Step 4 in the Buying Process – My offer was accepted – now what??
As one of the top agents in the area, having sold in the 100s of Millions in property – These are the things I have found you need to keep in mind after your offer has been accepted.
- 1. Escrow will open – what does this mean? Escrow is an independent third party that ensures the contract to purchase a home that has been mutually agreed upon by both buyer and seller is followed. As the buyer, these are some basic things you need to keep in mind that need to happen in a timely matter.
- 2. Your deposit needs to be wired into escrow. This is typically 3% of the purchase price, and it needs to get to escrow typically within three business days. I ALWAYS urge my buyers NOT to delay on this as it sends a signal quickly to the seller how serious you are making sure this deal
- 3. You need to alert your lender ASAP that you have opened escrow so she/he can get the process going for you loan approval and order the appraisal. You would have agreed on a stipulated time period in the offer with the seller – but again, I urge my buyers not to delay or procrastinate –
because there are always things that come up!!
- 4. You need to order your inspections – again, there is a time period that would have been agreed to during negotiations. It is best not to delay. I always suggest at least 4 inspections right away – a general inspection, a fireplace/chimney inspection, termite inspection and sewer/septic inspection. These are typically your big-ticket items, and a general inspector will not inspect those things. Once the general is complete, it might be suggested that a specialist comes out to further inspect things such as roofs, pools, or foundation for example.

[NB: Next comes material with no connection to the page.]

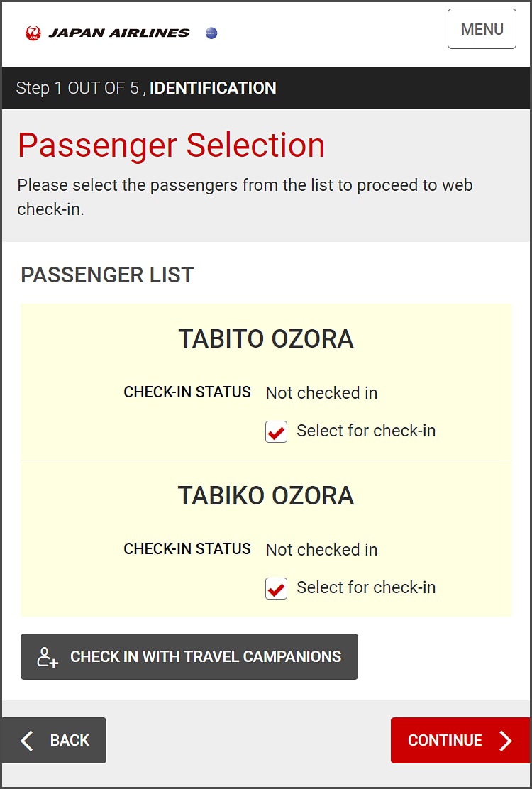
Task: Select the Tabiko Ozora passenger card
Action: (266, 495)
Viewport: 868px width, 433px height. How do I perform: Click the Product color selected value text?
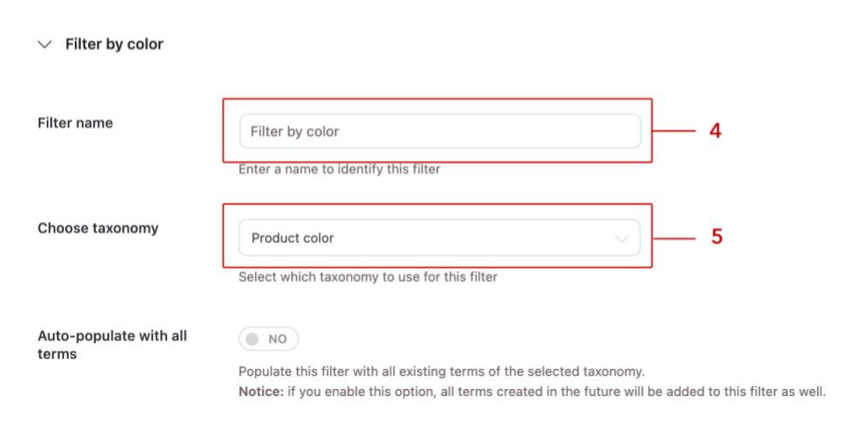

- 5. After inspections are done – you will have the option of negotiating repairs and/or credits for work that needs to be done.
- 6. You need to make sure you have ordered insurance for your home. This is one thing that very often falls through the cracks and will get remembered at the last minute. It takes some time for an insurance policy to be bound, so don’t wait! You will typically need fire and homeowner’s insurance. Sometimes, this is one policy, but there are times when you need a separate fire insurance policy – especially if your home is in a location such as the foothills that is considered higher in risk for fire.
- 7. You need to make sure you order utilities on the property transferred. The seller of the property needs to order them turned off, usually first, and then you need to order them turned on in your name. I typically suggest this happen the day after close for a seamless transition.